3.3. Alternative: Database-only restore without flightctl-restore

If your operations team restores the PostgreSQL data without running flightctl-restore (for example, a DBA-led replay into the live database), use the same rule as the main procedure: stop only application services so the database and KV store keep running. Do not use systemctl stop flightctl.target, which stops flightctl-db, flightctl-kv, and everything else.

  1. Stop the application services only (same list as in the Restore using quadlets and flightctl-restore procedure, step 2). Skip units that do not exist on your host.
  2. Restore the flightctl database using the procedure that matches your backup while PostgreSQL remains available:

    • Logical backups (dump files): Use pg_restore, psql, or equivalent clients per your DBA standards.
    • Storage or snapshot restores: Restore the data directory or volume following your infrastructure playbook.

      Ensure database name, roles, and grants match what Red Hat Edge Manager expects.

  3. Verify that PostgreSQL accepts connections and that the flightctl database is present (for example, pg_isready or a short test query).
  4. Start the application services again with the same systemctl start sequence as in the Restore using quadlets and flightctl-restore procedure, step 11. Do not rely on systemctl start flightctl.target unless your runbook confirms it does not disrupt the database or KV units you left running.
  5. Confirm health (for example, sudo systemctl status flightctl-api.service) and validate data in the web console or with flightctl CLI commands.

3.4. After you restore

When the restore commands finish and application services are healthy again, validate the control plane and plan for device reconciliation. Restoring the database changes what the service knows about devices; edge devices must reconnect and compare their live state to the restored specifications.

Operational follow-up

  • Re-run checks from the Testing backups section if you need a structured validation checklist. For more information about testing backups, see Additional resources.
  • Record commands, secret handling, and timing in your runbooks so the next restore repeats cleanly.

3.5. Post-restore device status changes

After a successful restore, devices move through automatic status transitions while they reconnect and reconcile with the restored control plane data.

AwaitingReconnect
Devices are always placed in AwaitingReconnect first. The service waits for each device to report its current state again. Spec reconciliation for those devices remains paused until they reconnect.
Enrollment requests and post-restore approval

Devices approved after the restored backup was taken do not exist after the restore and must be approved again. After restore:

  • Devices created from a restored enrollment request are placed in AwaitingReconnect and follow the normal AwaitingReconnect behavior.
  • Devices without an enrollment request before backup, with a non-zero deployed specification version, are placed in AwaitingReconnect and follow the normal AwaitingReconnect behavior.
  • Devices without an enrollment request before backup, with a zero specification version, move to normal status.
ConflictPaused
After a device reconnects and reports its current state, the service compares the specification stored in the restored backup with the device-reported version. If the restored backup specification is older (for example, the device had moved forward while backups lagged), the device can enter ConflictPaused. Rendering of new specifications stops for that device until an operator resolves the mismatch. Human review is required before you force configuration forward.
Normal operation
When the restored specification and the device-reported state are compatible, the device returns to normal operational statuses (for example, online or updating) and usual reconciliation resumes.

#### [Task]
Write out the part of the database restore excerpt from "2. Restore the" up to and including "your infrastructure playbook.".

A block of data

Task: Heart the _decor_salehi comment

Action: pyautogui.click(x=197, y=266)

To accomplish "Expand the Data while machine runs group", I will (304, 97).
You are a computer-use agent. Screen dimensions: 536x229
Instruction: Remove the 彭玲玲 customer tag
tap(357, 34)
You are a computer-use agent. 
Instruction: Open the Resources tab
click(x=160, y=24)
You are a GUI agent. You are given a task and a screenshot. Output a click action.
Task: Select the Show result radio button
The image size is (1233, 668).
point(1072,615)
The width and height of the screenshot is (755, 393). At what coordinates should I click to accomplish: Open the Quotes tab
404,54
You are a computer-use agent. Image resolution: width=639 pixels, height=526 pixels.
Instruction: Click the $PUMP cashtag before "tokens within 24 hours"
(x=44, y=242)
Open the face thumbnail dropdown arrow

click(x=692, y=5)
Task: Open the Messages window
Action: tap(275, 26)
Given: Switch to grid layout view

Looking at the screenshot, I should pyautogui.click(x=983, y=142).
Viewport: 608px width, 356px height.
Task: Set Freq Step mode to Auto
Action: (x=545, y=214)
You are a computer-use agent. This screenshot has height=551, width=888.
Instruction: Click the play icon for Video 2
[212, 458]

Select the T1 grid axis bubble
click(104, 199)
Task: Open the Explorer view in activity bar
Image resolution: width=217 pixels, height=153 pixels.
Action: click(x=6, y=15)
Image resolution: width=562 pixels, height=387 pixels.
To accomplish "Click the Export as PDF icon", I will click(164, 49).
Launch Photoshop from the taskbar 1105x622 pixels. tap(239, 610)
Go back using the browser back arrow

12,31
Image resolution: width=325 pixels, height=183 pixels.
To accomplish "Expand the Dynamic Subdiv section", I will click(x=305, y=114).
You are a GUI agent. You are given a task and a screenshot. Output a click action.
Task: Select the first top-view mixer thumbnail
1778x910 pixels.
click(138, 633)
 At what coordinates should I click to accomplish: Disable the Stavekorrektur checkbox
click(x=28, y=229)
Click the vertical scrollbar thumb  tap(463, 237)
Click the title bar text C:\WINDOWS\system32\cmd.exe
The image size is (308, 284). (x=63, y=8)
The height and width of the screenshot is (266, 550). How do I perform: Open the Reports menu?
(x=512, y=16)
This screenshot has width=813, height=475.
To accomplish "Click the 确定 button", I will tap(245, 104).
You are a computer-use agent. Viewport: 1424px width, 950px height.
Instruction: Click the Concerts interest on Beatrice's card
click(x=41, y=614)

#### [Written response]
2. Restore the flightctl database using the procedure that matches your backup while PostgreSQL remains available:

    • Logical backups (dump files): Use pg_restore, psql, or equivalent clients per your DBA standards.
    • Storage or snapshot restores: Restore the data directory or volume following your infrastructure playbook.